L’article L. 142-4 du Code rural et de la pêche maritime, dans sa rédaction issue de la loi du 11 décembre 1992, prévoit que pendant la période transitoire et qui ne peut excéder cinq ans, nécessaire à la rétrocession des biens acquis, les SAFER prennent toutes mesures conservatoires pour le maintien desdits biens en état d’utilisation et de production. En particulier, elles sont autorisées à consentir à cet effet les baux nécessaires, lesquels, à l’exception des baux en cours lors de l’acquisition, ne sont pas soumis aux règles résultant du statut des baux ruraux en ce qui concerne la durée, le renouvellement et le droit de préemption.
Les requérants soutiennent que, faute de sanction lorsqu’il n’est pas respecté, le délai de rétrocession auquel ces dispositions conditionnent l’exercice du droit de préemption serait privé d’effectivité. Il en résulterait une méconnaissance du droit de propriété, de la liberté contractuelle et de la liberté d’entreprendre.
Selon le Conseil constitutionnel, d’une part, en vertu de l’article L. 143-2 du même code, l’exercice du droit de préemption de la SAFER a pour objet l’installation, la réinstallation ou le maintien des agriculteurs, la sauvegarde du caractère familial des exploitations agricoles, la lutte contre la spéculation foncière ainsi que certains objectifs de remembrement rural ou de mise en valeur et de protection des paysages. Sous peine de nullité, l’article L. 143-3 du même code fait obligation à la SAFER de justifier sa décision de préemption « par référence explicite et motivée » à l’un de ces objectifs. En subordonnant l’exercice de ce droit à la rétrocession, dans un délai de cinq ans, du bien préempté, le législateur a entendu garantir que ce droit ne soit utilisé que conformément à l’une des finalités d’intérêt général précitées.
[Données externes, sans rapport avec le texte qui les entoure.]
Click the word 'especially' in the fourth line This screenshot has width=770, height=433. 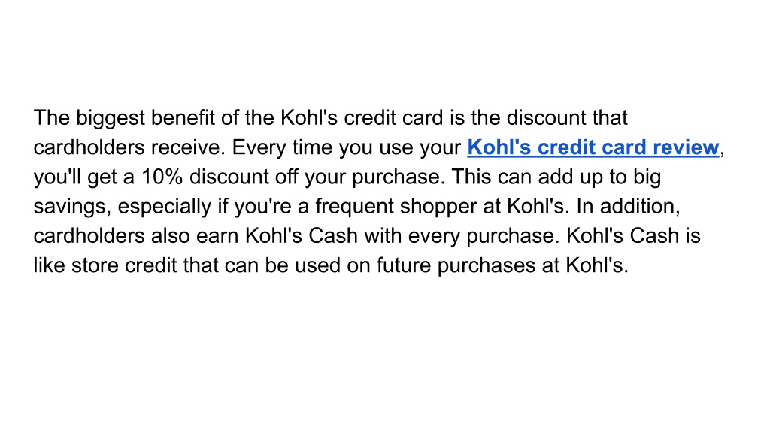click(x=165, y=207)
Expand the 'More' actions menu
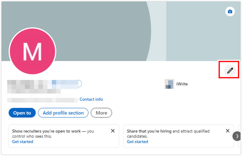242x156 pixels. click(x=101, y=113)
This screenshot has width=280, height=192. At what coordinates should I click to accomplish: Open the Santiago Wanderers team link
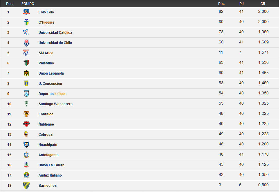(55, 104)
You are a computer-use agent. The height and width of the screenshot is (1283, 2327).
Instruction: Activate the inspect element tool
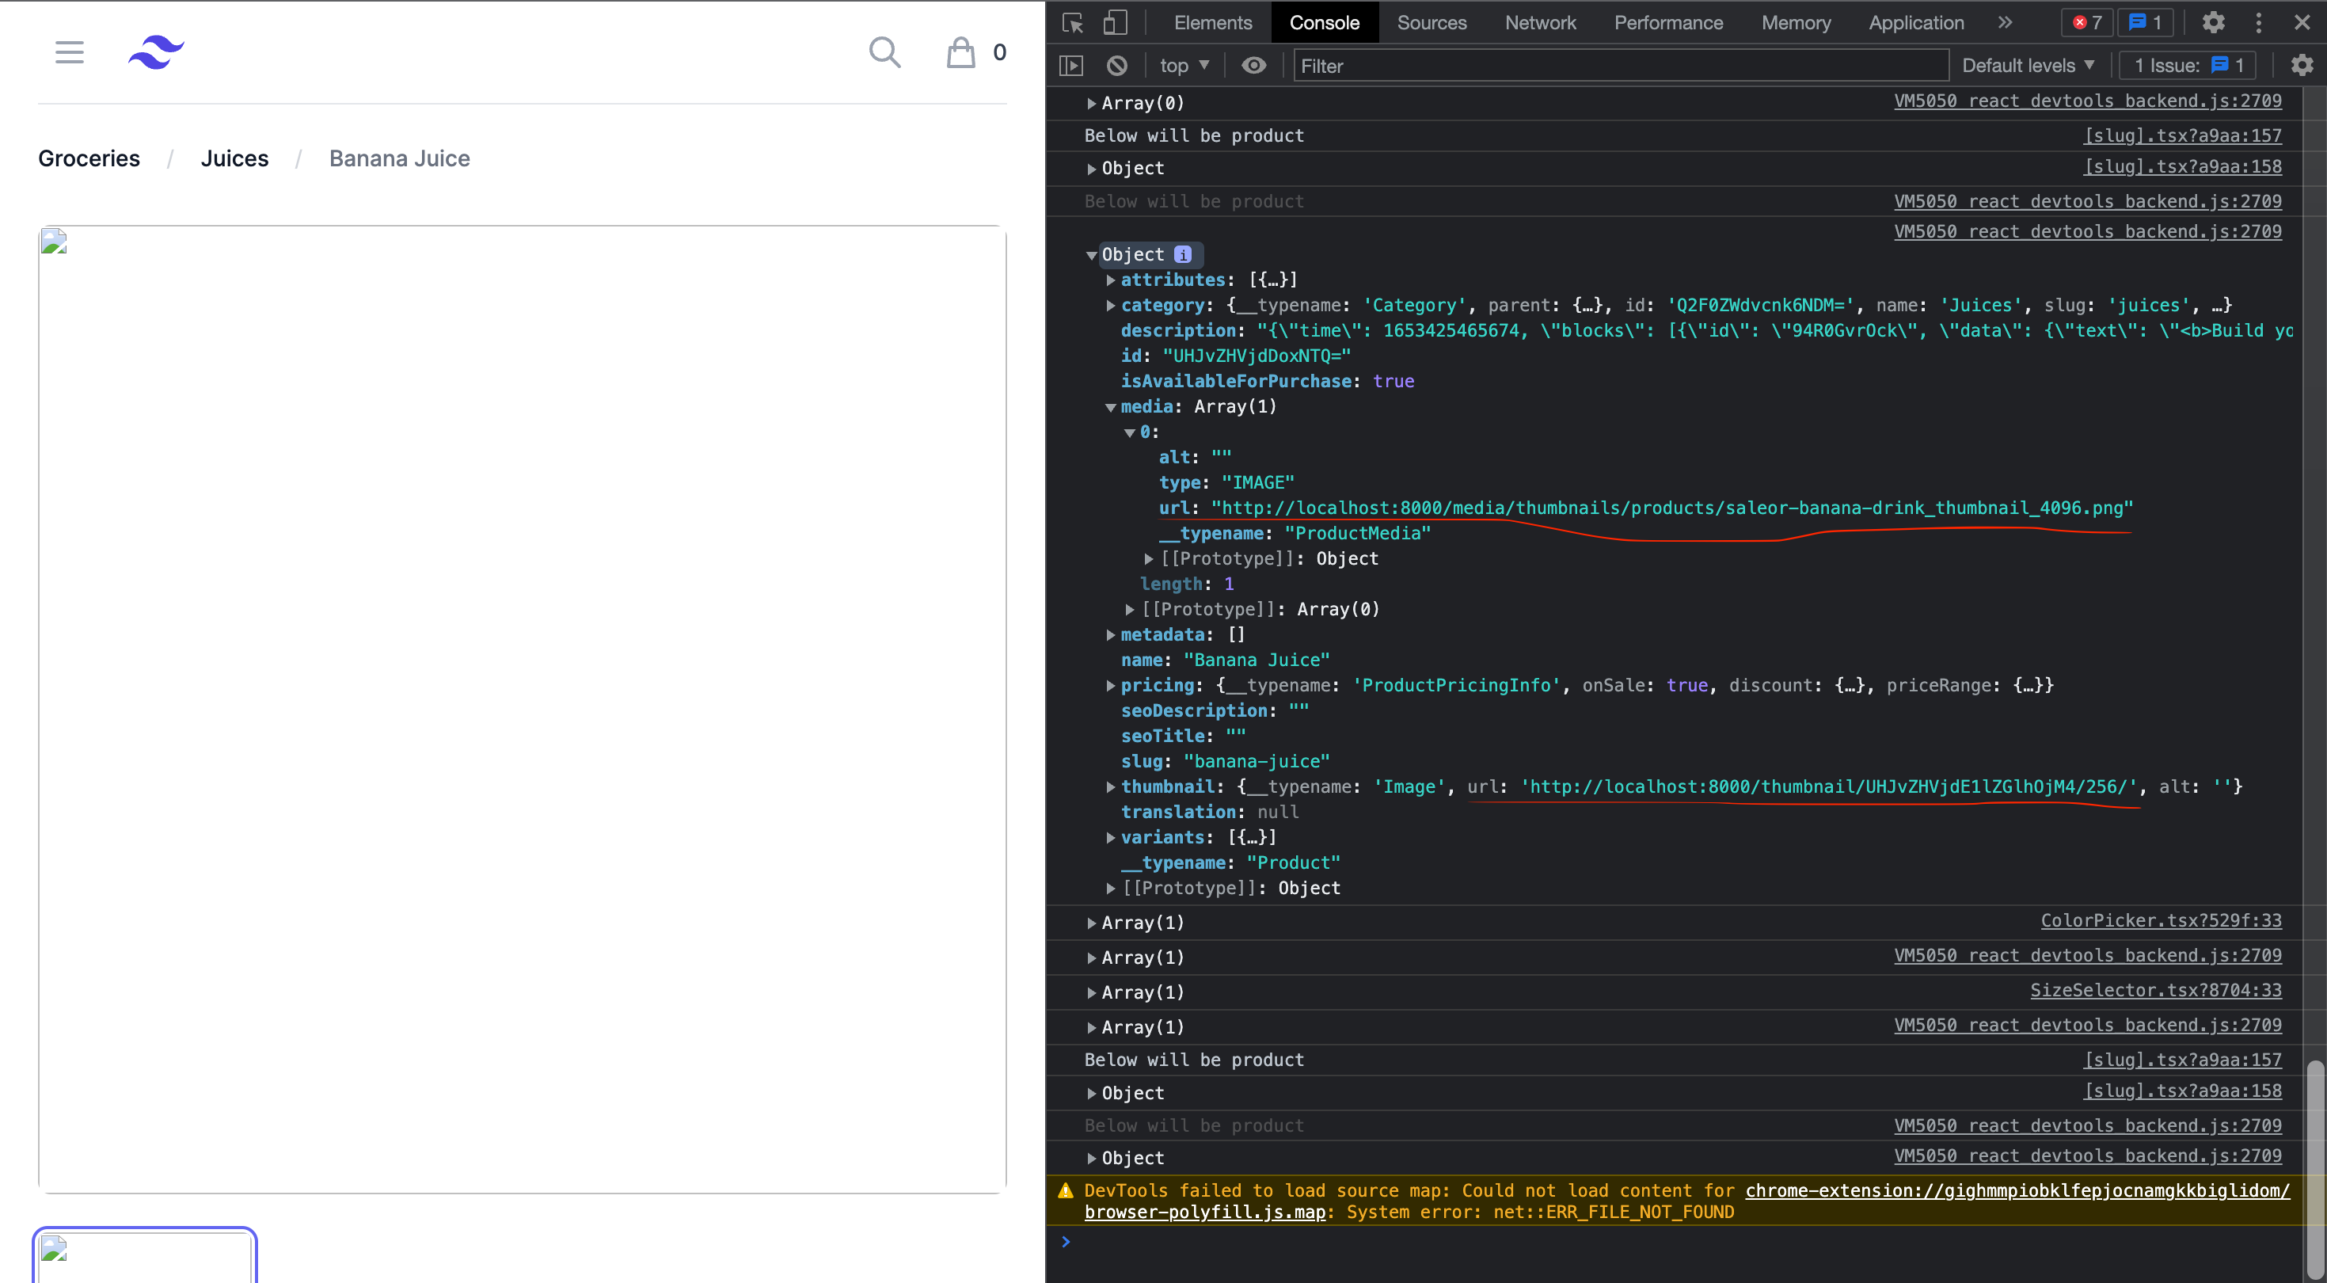click(x=1073, y=23)
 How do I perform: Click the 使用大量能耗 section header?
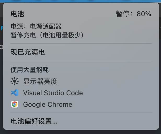tap(30, 70)
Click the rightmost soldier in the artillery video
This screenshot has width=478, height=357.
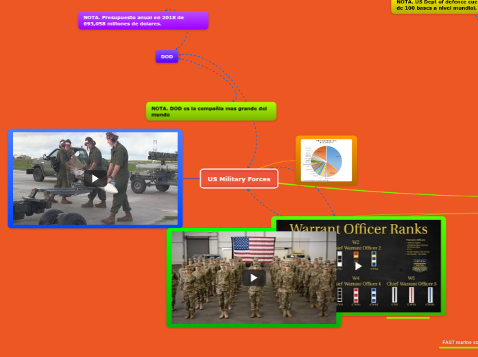pos(119,175)
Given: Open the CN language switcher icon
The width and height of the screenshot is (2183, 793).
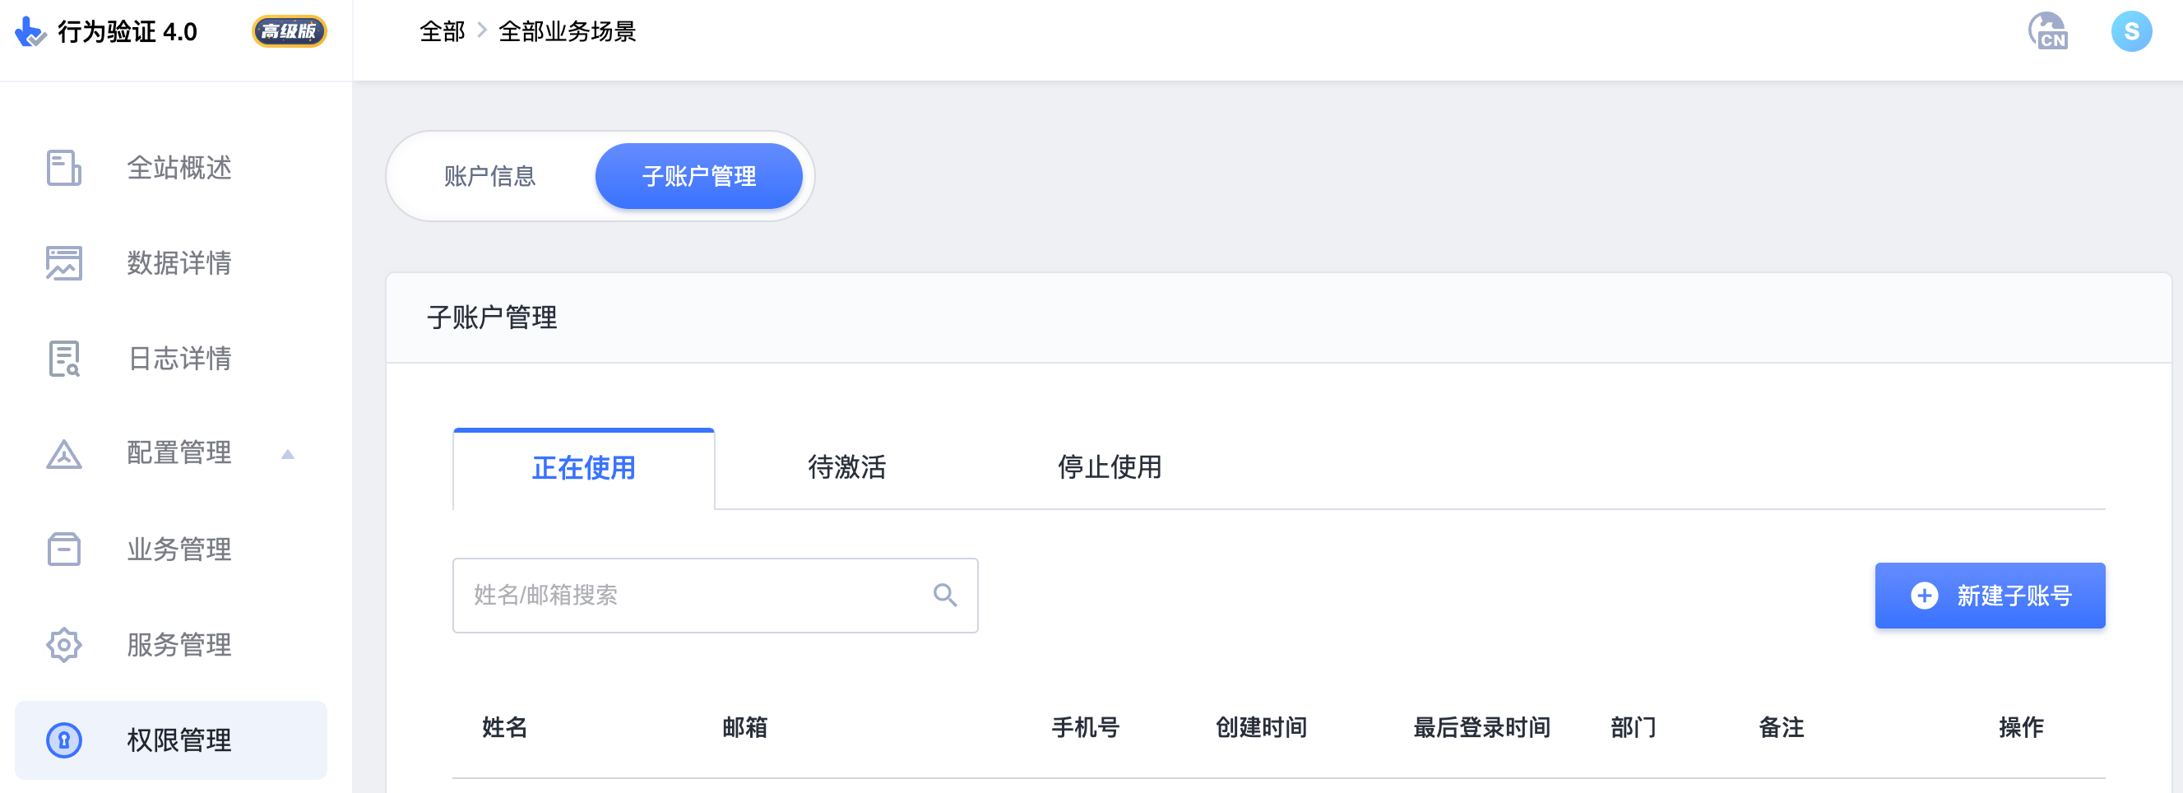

D’autre part, si le dépassement du délai prévu par les dispositions contestées n’entraîne pas la cession automatique du bien préempté à l’acquéreur évincé ou l’annulation de la préemption, la SAFER demeure tenue à une obligation de rétrocession conforme aux finalités d’usage du droit de préemption. L’éventualité d’un détournement de la loi ou d’un abus lors de son application n’entache pas celle-ci d’inconstitutionnalité. En outre, la personne à laquelle la rétrocession tardive ou l’absence de rétrocession du bien préempté cause préjudice peut exercer une action en responsabilité dans les conditions du droit commun afin d’en obtenir réparation. Enfin, il appartient à la juridiction compétente de veiller à ce que la durée de détention du bien préempté ne conduise pas à la méconnaissance de l’objet pour lequel la loi a institué le droit de préemption.
En second lieu, la durée de la détention d’un bien préempté en pleine propriété, au-delà du délai légal de rétrocession, par la SAFER n’a pas à elle seule d’incidence sur sa valeur ni sur celle des biens détenus par d’autres personnes.
En conséquence, les dispositions contestées ne portent pas au droit de propriété, à la liberté d’entreprendre et à la liberté contractuelle une atteinte disproportionnée au regard de l’objectif poursuivi.